Em situações de arrependimento ou destransição (quando um paciente opta por reverter a transição de gênero), a resolução estabelece que o médico deve fornecer suporte adequado e acolhimento. O profissional também deverá avaliar os impactos físicos e mentais desse processo e, se necessário, redirecionar o paciente a especialistas.

Atendimento clínico específico para indivíduos transgêneros

O CFM também orienta que indivíduos transgêneros que mantêm órgãos correspondentes ao sexo biológico devem procurar acompanhamento médico especializado para a realização de exames preventivos e terapêuticos. Homens transgêneros que mantêm órgãos biológicos femininos devem ser acompanhados por ginecologistas, enquanto mulheres transgêneros com órgãos biológicos masculinos devem ser acompanhadas por urologistas.

Exceções para quem já está em tratamento

As novas regras não se aplicam a pacientes que já estão em tratamento com bloqueadores hormonais ou terapia hormonal cruzada. Esses pacientes poderão continuar com os tratamentos já iniciados, desde que sigam as orientações médicas estabelecidas.

Análise de especialistas e novas perspectivas

Durante a coletiva de imprensa que anunciou as novas regras, o presidente do CFM, José Hiran Gallo, ressaltou que a resolução foi aprovada por unanimidade pelo plenário do conselho. “Todos os 28 conselheiros presentes aprovaram essa resolução”, afirmou Gallo.

O médico ginecologista Rafael Câmara, conselheiro do CFM pelo estado do Rio de Janeiro e um dos relatores da resolução, destacou que o tema está em constante evolução, e que a resolução pode ser revista conforme novas evidências científicas surjam. Câmara também enfatizou os riscos associados ao uso de terapias hormonais em menores de idade, como aumento de doenças cardiovasculares, câncer, calvície, acne e outros problemas de saúde. Ele citou que países como Reino Unido, Finlândia, Suécia, Noruega e Dinamarca, com sistemas de saúde robustos e progressistas, já proibiram o uso de bloqueadores hormonais para menores.
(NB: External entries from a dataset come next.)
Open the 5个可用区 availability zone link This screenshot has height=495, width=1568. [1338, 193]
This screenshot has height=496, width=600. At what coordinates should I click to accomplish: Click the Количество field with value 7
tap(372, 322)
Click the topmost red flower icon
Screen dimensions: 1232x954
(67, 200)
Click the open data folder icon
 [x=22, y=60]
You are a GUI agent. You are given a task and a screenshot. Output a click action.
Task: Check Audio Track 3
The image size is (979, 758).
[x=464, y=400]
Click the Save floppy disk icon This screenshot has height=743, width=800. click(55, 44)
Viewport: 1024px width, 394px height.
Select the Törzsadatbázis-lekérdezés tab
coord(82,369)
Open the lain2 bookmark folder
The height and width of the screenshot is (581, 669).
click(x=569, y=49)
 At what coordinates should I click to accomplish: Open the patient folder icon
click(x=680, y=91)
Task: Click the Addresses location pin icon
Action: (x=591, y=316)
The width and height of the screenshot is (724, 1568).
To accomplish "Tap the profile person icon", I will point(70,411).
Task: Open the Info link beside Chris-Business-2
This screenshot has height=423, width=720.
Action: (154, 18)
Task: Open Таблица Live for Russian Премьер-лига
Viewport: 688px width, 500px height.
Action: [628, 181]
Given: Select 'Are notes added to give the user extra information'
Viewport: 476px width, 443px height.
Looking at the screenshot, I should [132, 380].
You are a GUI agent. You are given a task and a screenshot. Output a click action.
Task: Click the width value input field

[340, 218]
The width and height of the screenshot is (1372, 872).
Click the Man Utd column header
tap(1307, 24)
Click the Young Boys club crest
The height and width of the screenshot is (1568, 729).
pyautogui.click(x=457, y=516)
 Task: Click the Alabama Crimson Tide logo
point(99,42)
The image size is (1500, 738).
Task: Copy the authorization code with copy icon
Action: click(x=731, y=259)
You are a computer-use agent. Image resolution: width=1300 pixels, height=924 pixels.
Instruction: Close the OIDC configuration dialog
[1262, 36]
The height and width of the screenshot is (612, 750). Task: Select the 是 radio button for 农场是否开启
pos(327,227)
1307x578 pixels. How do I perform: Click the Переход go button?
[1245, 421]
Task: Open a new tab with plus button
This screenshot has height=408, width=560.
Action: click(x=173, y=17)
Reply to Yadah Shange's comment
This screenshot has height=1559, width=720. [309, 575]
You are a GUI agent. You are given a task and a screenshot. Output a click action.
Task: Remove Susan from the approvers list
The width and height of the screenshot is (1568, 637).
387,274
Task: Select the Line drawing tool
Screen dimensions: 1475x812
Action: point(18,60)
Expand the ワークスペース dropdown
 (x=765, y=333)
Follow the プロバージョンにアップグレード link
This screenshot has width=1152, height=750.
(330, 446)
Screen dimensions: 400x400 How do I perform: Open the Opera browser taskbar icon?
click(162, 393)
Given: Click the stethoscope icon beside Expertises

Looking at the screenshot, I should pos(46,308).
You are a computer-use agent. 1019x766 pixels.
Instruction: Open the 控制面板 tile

O médico também abordou o sobrediagnóstico de disforia de gênero entre crianças e adolescentes, mencionando que muitos dos jovens diagnosticados com disforia de gênero poderiam, no futuro, ser identificados como gays ou lésbicas, e não como transgêneros. Ele também criticou a prática de algumas instituições que incentivam a transição de crianças que afirmam ser transgêneras desde cedo.